→ **Your instructions**:
Update everything from the line containing "This screenshot has" down to the line containing "I want to click" by changing "location" to "position", and leave the rest of those lines unchanged.

→ **Dataset entries**:
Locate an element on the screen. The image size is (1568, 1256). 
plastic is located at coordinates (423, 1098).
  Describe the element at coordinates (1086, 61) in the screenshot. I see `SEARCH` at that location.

...

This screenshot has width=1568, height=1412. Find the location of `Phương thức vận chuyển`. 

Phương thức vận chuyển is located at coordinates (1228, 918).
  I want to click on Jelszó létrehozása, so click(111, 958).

→ **Written solution**:
This screenshot has width=1568, height=1412. Find the position of `Phương thức vận chuyển`. 

Phương thức vận chuyển is located at coordinates (1228, 918).
  I want to click on Jelszó létrehozása, so click(111, 958).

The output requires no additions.